Prerequisites: Install Rust (rustup)

Rust is fast, safe, and crossplatform. Installing it will make your machine better. Consider yourself privileged.

Linux/macOS:

curl --proto '=https' --tlsv1.2 -sSf https://sh.rustup.rs | sh
# load cargo for this shell
source "$HOME/.cargo/env"
# ensure stable is up to date
rustup update stable
rustc --version
cargo --version
# after install you may need to reload your shell, e.g.:
exec bash   # or: exec zsh / exec fish

Windows (for the brave): install from https://rustup.rs with the MSVC toolchain. Yes, youll need Visual Studio Build Tools. You chose Windows — enjoy the ride.

Raspberry Pi / Ubuntu / PopOS (required)

Install GPU support with apt command below

sudo apt-get update
sudo apt-get install libdrm-dev libdrm-amdgpu1

Additional note for Raspberry Pi users. Please update your system to use the newest kernel available through app, kernel version 6.6+ will use considerably less overall CPU to run the agent. For example on a rpi4 the kernel < 6.6 the agent will consume .8 cpu but on the same hardware on > 6.6 the agent will consume only .2 cpu. (these numbers indicate continuous polling at web socket endpoints, when not in use the usage is 0)


Architecture

Two components:

  1. Agent (remote): small Rust WS server using sysinfo + /proc. It collects metrics only when the client requests them over the WebSocket (request-driven). No background sampling loop.

  2. Client (local): TUI that connects to ws://HOST:PORT/ws (or wss://HOST:PORT/ws when TLS is enabled) and renders updates.


Quick start

  • Build both binaries:
git clone https://github.com/jasonwitty/socktop.git
cd socktop
cargo build --release
  • Start the agent on the target machine (default port 3000):
./target/release/socktop_agent --port 3000
  • Connect with the TUI from your local machine:
./target/release/socktop ws://REMOTE_HOST:3000/ws

Cross-compiling for Raspberry Pi

For Raspberry Pi and other ARM devices, you can cross-compile the agent from a more powerful machine:

Quick demo (no agent setup)

## [Task instructions]
a - Rewrite the part of the socktop setup notes starting at "# ensure stable" and ending at "enjoy the ride.", swapping "stable" for "nightly".
b - Write the next part of the socktop setup notes, picking up after the last line shown.

## [Supplied entries]

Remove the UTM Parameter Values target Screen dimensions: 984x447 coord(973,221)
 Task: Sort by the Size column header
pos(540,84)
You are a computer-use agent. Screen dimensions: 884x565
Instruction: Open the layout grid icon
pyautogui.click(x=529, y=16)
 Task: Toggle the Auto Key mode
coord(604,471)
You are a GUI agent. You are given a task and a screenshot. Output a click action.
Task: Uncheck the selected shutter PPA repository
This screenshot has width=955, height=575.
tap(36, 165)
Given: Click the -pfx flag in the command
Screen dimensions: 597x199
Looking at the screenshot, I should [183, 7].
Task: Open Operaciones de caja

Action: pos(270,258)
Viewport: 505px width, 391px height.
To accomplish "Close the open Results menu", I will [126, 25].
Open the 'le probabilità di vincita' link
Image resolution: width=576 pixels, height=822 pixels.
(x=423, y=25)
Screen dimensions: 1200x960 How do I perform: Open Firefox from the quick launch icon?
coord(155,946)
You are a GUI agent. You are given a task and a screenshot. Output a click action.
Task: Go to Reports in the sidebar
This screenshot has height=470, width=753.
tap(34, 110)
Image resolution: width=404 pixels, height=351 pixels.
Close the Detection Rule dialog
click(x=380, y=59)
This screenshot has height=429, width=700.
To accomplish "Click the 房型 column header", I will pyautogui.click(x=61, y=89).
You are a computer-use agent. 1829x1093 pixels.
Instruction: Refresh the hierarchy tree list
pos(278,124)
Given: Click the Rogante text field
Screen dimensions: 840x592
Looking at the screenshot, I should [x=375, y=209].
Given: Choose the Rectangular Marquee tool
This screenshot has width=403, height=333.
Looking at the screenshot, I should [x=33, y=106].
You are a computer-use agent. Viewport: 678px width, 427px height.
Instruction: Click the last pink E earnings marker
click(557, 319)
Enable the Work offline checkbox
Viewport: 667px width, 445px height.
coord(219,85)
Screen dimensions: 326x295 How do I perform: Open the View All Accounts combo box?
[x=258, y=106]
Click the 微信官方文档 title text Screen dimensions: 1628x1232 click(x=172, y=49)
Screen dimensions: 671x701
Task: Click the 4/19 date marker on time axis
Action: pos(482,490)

## [Task responses]
a -
# ensure nightly is up to date
rustup update nightly
rustc --version
cargo --version
# after install you may need to reload your shell, e.g.:
exec bash   # or: exec zsh / exec fish

Windows (for the brave): install from https://rustup.rs with the MSVC toolchain. Yes, youll need Visual Studio Build Tools. You chose Windows — enjoy the ride.

b -
Spin up a temporary local agent on port 3231 and connect automatically:

socktop --demo

Or just run socktop with no arguments and pick the builtin demo entry from the interactive profile list (if you have saved profiles, demo is appended). The demo agent:

  • Runs locally (ws://127.0.0.1:3231/ws)
  • Stops automatically (you'll see "Stopped demo agent on port 3231") when you quit the TUI or press Ctrl-C

Install (from crates.io)

You dont need to clone this repo to use socktop. Install the published binaries with cargo:

# TUI (client)
cargo install socktop
# Agent (server)
cargo install socktop_agent

This drops socktop and socktop_agent into ~/.cargo/bin (add it to PATH).

Notes:

  • After installing Rust via rustup, reload your shell (e.g., exec bash) so cargo is on PATH.
  • Windows: you can also grab prebuilt EXEs from GitHub Actions artifacts if rustup scares you. It shouldnt. Be brave.

System-wide agent (Linux)

# If you installed with cargo, binaries are in ~/.cargo/bin
sudo install -o root -g root -m 0755 "$HOME/.cargo/bin/socktop_agent" /usr/local/bin/socktop_agent

# Install and enable the systemd service (example unit in docs/)
sudo install -o root -g root -m 0644 docs/socktop-agent.service /etc/systemd/system/socktop-agent.service
sudo systemctl daemon-reload
sudo systemctl enable --now socktop-agent

# Enable SSL

# Stop service
sudo systemctl stop socktop-agent

# Edit service to append SSL option and port
sudo micro /etc/systemd/system/socktop-agent.service

--
ExecStart=/usr/local/bin/socktop_agent --enableSSL --port 8443
--

# Reload
sudo systemctl daemon-reload

# Restart
sudo systemctl start socktop-agent

# check logs for certificate location
sudo journalctl -u socktop-agent -f

--
Aug 22 22:25:26 rpi-master socktop_agent[2913998]: socktop_agent: generated self-signed TLS certificate at /var/lib/socktop/.config/socktop_agent/tls/cert.pem
--


Usage

Agent (server):

socktop_agent --port 3000
# or env: SOCKTOP_PORT=3000 socktop_agent
# optional auth: SOCKTOP_TOKEN=changeme socktop_agent
# enable TLS (selfsigned cert, default port 8443; you can also use -p):
socktop_agent --enableSSL --port 8443

Client (TUI):

socktop ws://HOST:3000/ws
# with token:
socktop "ws://HOST:3000/ws?token=changeme"
# TLS with pinned server certificate (recommended over the internet):
socktop --tls-ca /path/to/cert.pem wss://HOST:8443/ws
# (By default hostname/SAN verification is skipped for ease on home networks. To enforce it add --verify-hostname)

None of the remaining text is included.